There’s no way anyone would have attended World Pride and not known Booking.com was involved.

And, the reason behind the company’s involvement is quite eye-opening.

“With recent data revealing 82 per cent of LGBTQIA+ travellers experienced less than welcoming, or uncomfortable experiences, we believe it’s our job as a leading travel platform to help educate and provide resources to better the industry.

“It links back to Booking.com’s overall mission, to make it easier for everyone to experience the world.

“We know that there is a lot of education that needs to be done in this space and we need to ensure people have a fair, equal and enjoyable time when they travel,” he said.

“We’re one of the largest facilitators for this type of training for accommodations in the world.’’

“We are also really proud of our efforts, with over 15,000 accommodations, including more than 1,500 across Australia and New Zealand now being recognised for their inclusive hospitality efforts with a Travel Proud badge on Booking.com.”

It also makes business sense, too. If someone from the LGBTQIA+ community has a good experience at a hotel, they are highly likely to tell people about it and rebook in the future.

Keeping the world clean and green

“We have a sustainability mission: making sure there is a world worth experiencing,” he said.

“Launching our Travel Sustainable program and Sustainable Travel badge on Booking.com in 2021, empowers our partners to make sustainability a key component of their operational routine and makes it easier for customers to adopt a sustainable travel mindset.
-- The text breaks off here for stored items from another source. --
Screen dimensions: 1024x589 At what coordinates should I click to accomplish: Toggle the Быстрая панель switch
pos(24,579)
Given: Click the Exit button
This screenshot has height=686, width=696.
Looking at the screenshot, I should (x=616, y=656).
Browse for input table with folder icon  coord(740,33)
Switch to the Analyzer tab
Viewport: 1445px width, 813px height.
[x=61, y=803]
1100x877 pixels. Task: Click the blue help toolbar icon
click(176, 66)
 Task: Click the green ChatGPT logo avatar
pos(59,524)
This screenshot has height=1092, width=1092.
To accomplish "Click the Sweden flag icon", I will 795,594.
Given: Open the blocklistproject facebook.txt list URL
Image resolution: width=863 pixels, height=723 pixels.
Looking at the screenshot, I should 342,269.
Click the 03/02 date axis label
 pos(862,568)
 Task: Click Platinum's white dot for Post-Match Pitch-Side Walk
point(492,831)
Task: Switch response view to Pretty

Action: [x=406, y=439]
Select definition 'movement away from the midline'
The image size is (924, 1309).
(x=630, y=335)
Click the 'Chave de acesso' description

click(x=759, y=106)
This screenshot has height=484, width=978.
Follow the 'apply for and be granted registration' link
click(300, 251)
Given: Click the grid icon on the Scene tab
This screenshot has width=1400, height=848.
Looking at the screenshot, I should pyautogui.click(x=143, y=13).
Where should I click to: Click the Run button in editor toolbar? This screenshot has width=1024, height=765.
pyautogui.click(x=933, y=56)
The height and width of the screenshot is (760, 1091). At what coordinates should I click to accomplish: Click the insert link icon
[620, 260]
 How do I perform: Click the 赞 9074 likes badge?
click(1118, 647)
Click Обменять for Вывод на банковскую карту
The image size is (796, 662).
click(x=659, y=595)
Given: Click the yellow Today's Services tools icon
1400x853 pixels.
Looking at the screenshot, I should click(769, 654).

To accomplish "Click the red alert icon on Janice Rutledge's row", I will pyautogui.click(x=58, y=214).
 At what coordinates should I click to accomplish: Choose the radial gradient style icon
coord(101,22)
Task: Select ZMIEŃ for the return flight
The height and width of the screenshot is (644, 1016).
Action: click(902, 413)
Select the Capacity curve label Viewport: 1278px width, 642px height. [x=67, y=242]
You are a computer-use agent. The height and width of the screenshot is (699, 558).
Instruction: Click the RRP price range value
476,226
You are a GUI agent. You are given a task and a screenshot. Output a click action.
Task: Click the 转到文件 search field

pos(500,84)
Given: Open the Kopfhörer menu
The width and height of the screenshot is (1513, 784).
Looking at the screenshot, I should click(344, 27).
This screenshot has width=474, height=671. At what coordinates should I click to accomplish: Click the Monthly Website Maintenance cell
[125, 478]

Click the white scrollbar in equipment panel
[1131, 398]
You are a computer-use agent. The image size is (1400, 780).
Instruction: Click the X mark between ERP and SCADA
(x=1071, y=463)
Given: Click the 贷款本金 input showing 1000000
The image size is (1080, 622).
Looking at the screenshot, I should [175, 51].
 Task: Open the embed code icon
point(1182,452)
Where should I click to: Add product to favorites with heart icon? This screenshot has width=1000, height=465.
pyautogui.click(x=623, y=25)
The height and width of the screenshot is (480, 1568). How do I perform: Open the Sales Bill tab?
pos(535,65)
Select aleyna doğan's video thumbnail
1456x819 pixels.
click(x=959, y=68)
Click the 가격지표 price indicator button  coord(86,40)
“Particularly across Australia and New Zealand we can see people want to go off-grid and stay somewhere coastal and it’s here that we can see the importance for people to stay in not just hotels but also homes that offer the Sustainable Travel Badge.

“We also see corporate commitments to sustainability as key to sustainable travel decision-making.

“As a corporate traveller myself I am much more aware and conscious about actively choosing something sustainable and spending my money somewhere that is doing something positive in this space,” Lacey said.

Not that Crystal Ball!

Time to get out the crystal ball now…

What’s Todd’s prediction for the next 12 months?

“From our most recent Travel Predictions research, amid global instability and the desire for escapism, 86 per cent of travellers admit they want the thrill of reliving the glory days with nostalgic getaways, like going to beach destinations or back to where you visited when you were younger.

“One of the destinations in terms of outbound demand, is Indonesia, with Bali becoming popular all over again.”

“As a Bali lover myself, I have been many times and you really know what you’re going to get.”

With the cost of living situation, people are a little more risk averse, so going to places you know are going to provide you with what you need is what is important.

“In terms of inbound markets, Australia and New Zealand have unique cultures and differences that we see markets like the US are searching for on Booking.com, which also aligns with the increased flight capacity and networks that we’ve seen announced in the past weeks,” he said.